GIVEN PASSAGE >>
I took a water exercise class today, the first since the one I taught in Boynton Beach some nine months ago. I came out of the pool 4,000 steps richer, with two rings closed on my Apple watch, a new friend, AND a connection to a potential new vascular surgeon when I’m discharged from Shands.

That’s the power of water.

When I my arterial aneurysm ruptured in Amsterdam on May 5, I’d been teaching water fitness for a decade. I made it out of the OLVG Hospital ICU due in large measure to my strength going in. Although ICU-Induced Weakness sapped that strength along with and more than a quarter of my weight by the time I graduated from the ICU to the Gastroenterology Unit, my muscle memory and years of exercise routine were on my side. It was a slow slog nonetheless — ain’t nothin’ easy about physical therapy — but my amazing nurses and physiotherapists had me standing and even walking by the time we flew home.

There was no pool at OLVG, and I longed to be supported by water. I visualized floating as I endeavored to relax in my hospital bed, finding the trigger that is challenging to land on when you’ve been lying there forever. Water worked.

WHAT THE TASK ASKS >>
Transcribe the stretch of the water exercise account from "When I my arterial" through "forever. Water worked.". The material that comes next is from a separate source.

[Stored entries]
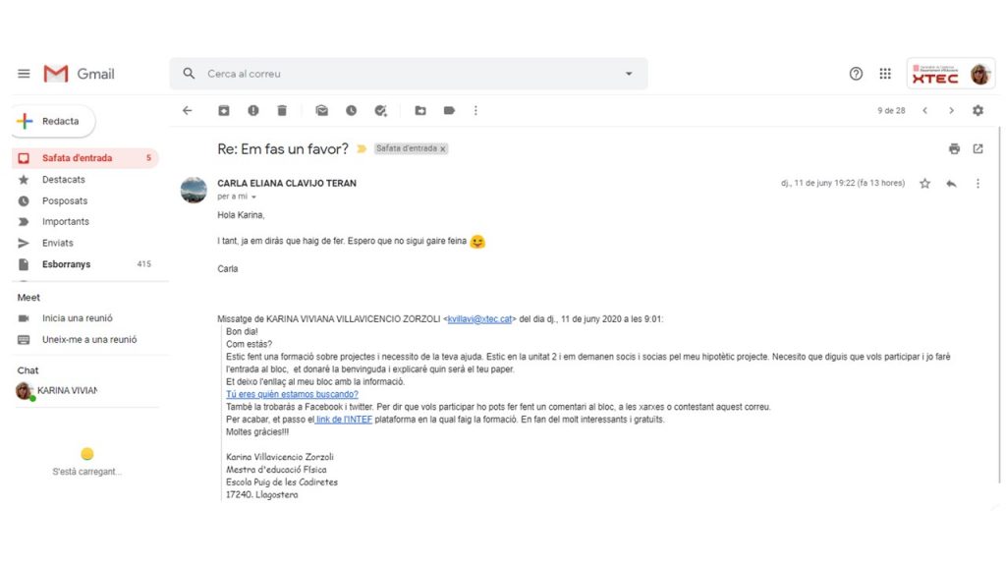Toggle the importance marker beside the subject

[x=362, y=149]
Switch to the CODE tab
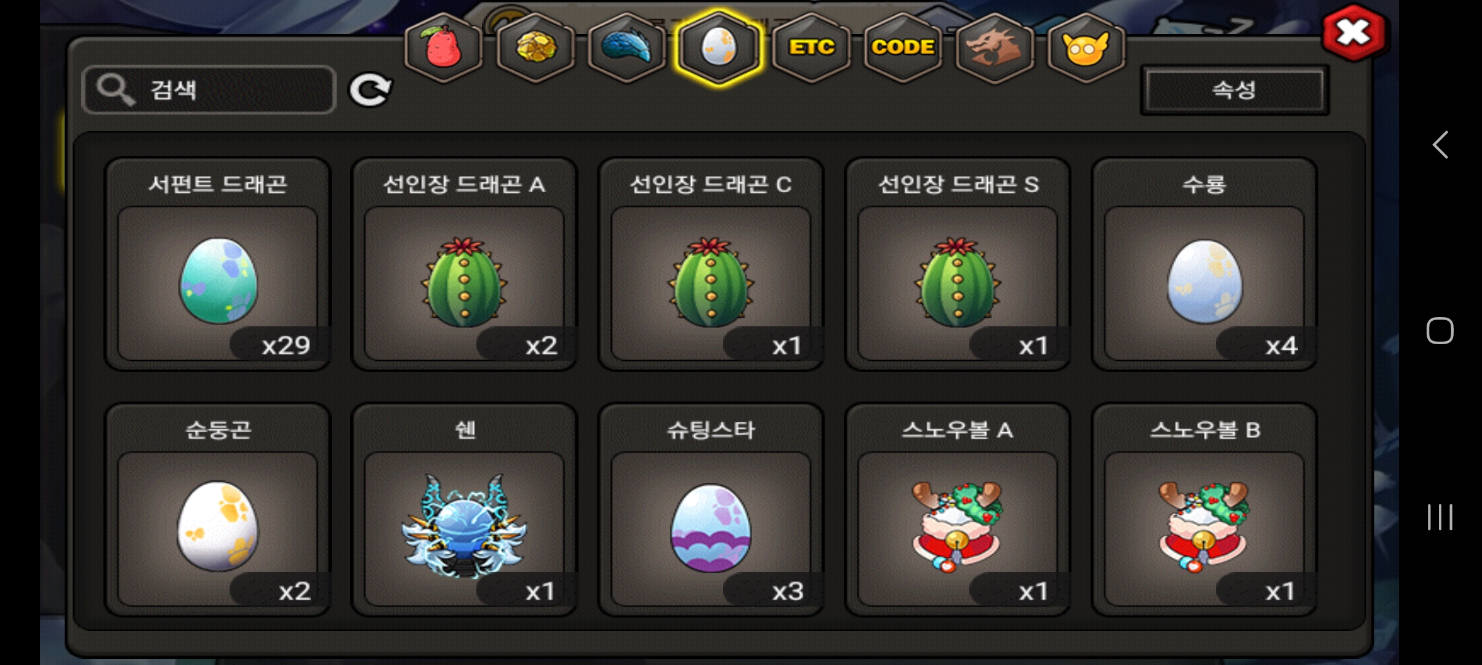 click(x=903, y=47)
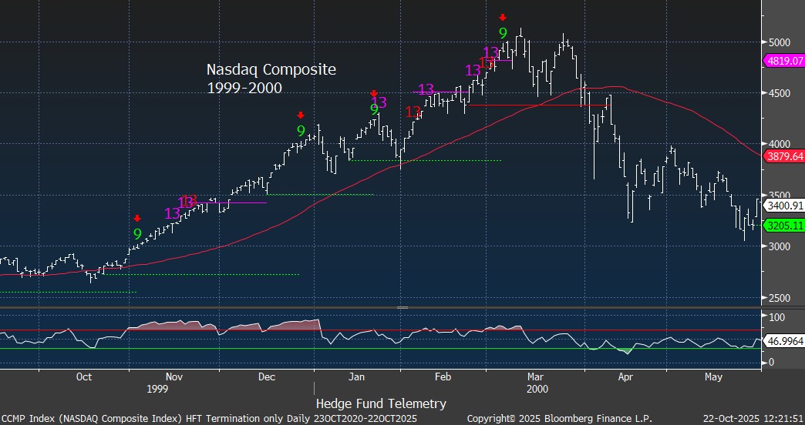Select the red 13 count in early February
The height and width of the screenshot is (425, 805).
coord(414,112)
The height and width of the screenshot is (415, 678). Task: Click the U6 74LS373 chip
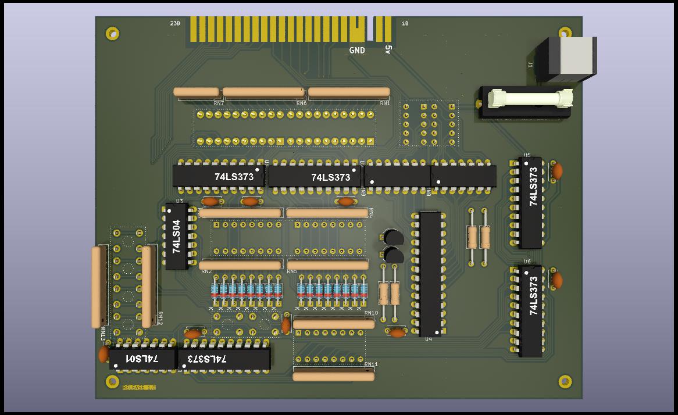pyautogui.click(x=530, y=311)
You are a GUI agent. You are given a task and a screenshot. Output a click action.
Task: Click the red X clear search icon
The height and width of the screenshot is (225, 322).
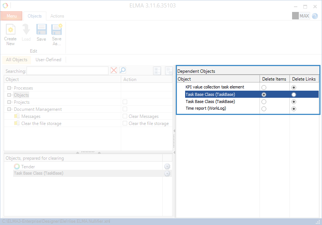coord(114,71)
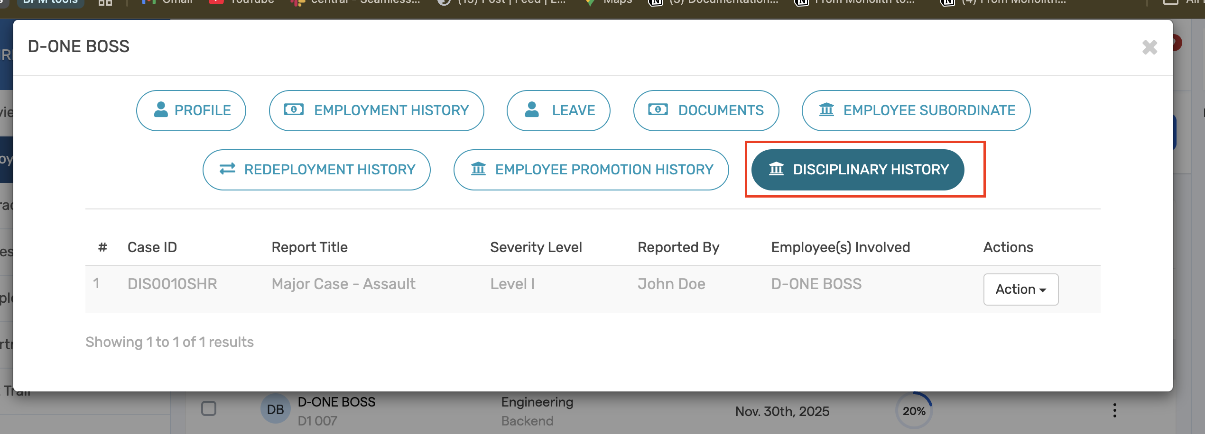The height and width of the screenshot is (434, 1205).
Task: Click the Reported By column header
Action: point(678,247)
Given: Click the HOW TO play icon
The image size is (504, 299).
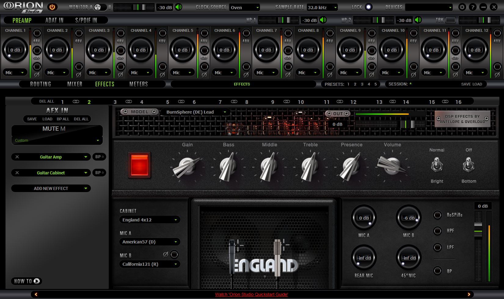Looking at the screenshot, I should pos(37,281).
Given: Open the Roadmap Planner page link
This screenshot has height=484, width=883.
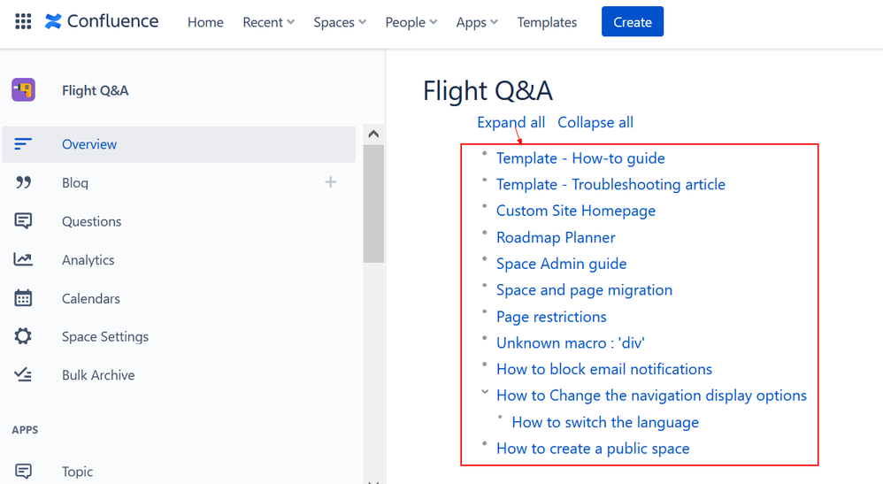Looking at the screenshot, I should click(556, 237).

RESPONSE >>
When I my arterial aneurysm ruptured in Amsterdam on May 5, I’d been teaching water fitness for a decade. I made it out of the OLVG Hospital ICU due in large measure to my strength going in. Although ICU-Induced Weakness sapped that strength along with and more than a quarter of my weight by the time I graduated from the ICU to the Gastroenterology Unit, my muscle memory and years of exercise routine were on my side. It was a slow slog nonetheless — ain’t nothin’ easy about physical therapy — but my amazing nurses and physiotherapists had me standing and even walking by the time we flew home.

There was no pool at OLVG, and I longed to be supported by water. I visualized floating as I endeavored to relax in my hospital bed, finding the trigger that is challenging to land on when you’ve been lying there forever. Water worked.